Just this past week, PhysOrg reported the scientific breakthrough of the National Renewable Energy Laboratory (NREL), stating that the facility's researchers had finally crafted a solar cell with a "Multiple Exciton Generation" value of over 100-percent. Basically, MEG measures the amount of energy flowing from the external circuit of a solar divided by the amount of energy flowing into it.
So far, the biggest problem with solar energy is that solar cells can't output energy that's equal to the amount of photons (light particles) that they absorb. But thanks to some inventive applications of zinc oxide, lead selenide, and a touch of gold, this new type of solar cell achieves roughly "114 percent external quantum efficiency" from the energy it converts.

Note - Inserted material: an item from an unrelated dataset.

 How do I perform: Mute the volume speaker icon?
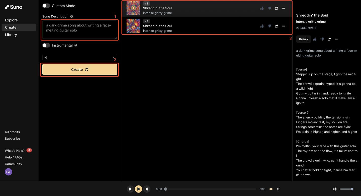click(334, 189)
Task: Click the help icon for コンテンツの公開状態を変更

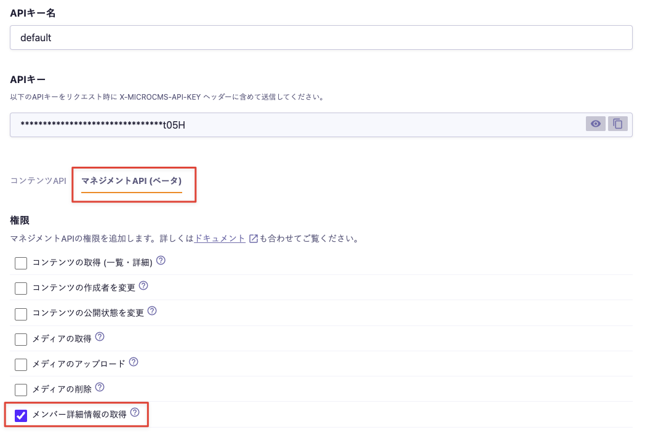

Here's the bare details from PhysOrg, detailing what it means for green, naturally sustainable energy.
"The newly reported work marks a promising step toward developing Next Generation Solar Cells for both solar electricity and solar fuels that will be competitive with, or perhaps less costly than, energy from fossil or nuclear fuels. "In a 2006 publication, NREL scientists Mark Hanna and Arthur J. Nozik showed that ideal MEG in solar cells based on quantum dots could increase the theoretical thermodynamic power conversion efficiency of solar cells by about 35 percent relative to today's conventional solar cells. Furthermore, the fabrication of Quantum Dot Solar Cells is also amenable to inexpensive, high-throughput roll-to-roll manufacturing."
But even if solar energy becomes cheap enough for mass production, MIT's Technology Review notes that trade tariffs could inflate the cost of the technology. In fact, it's a already started, as China-based producers of solar cells and energy-collecting modules are selling their products at "unfairly low prices." In retaliation, the U.S. Government has started playing political hardball.
So, what does this mean for the average person who wants to use alternative energy? Without the benefit of global collaboration and affordable solar cells, you're probably going to spend less money sticking to electricity and gas. If that's the case, then you can officially stop saving up for that solar-powered roof you always wanted.
"On October 18, the U.S. government was asked to impose tariffs on imports of Chinese solar cells and modules, based on the argument that China-based producers have been heavily subsidized and are selling solar products at unfairly low prices. Perhaps not surprisingly, some Chinese companies have now asked the Chinese government to impose tariffs on imports of American solar products, arguing that U.S.-based producers have been heavily subsidized, too. And just like that, the production of affordable and competitive solar products has become a political liability in the world's two largest producers and consumers of energy."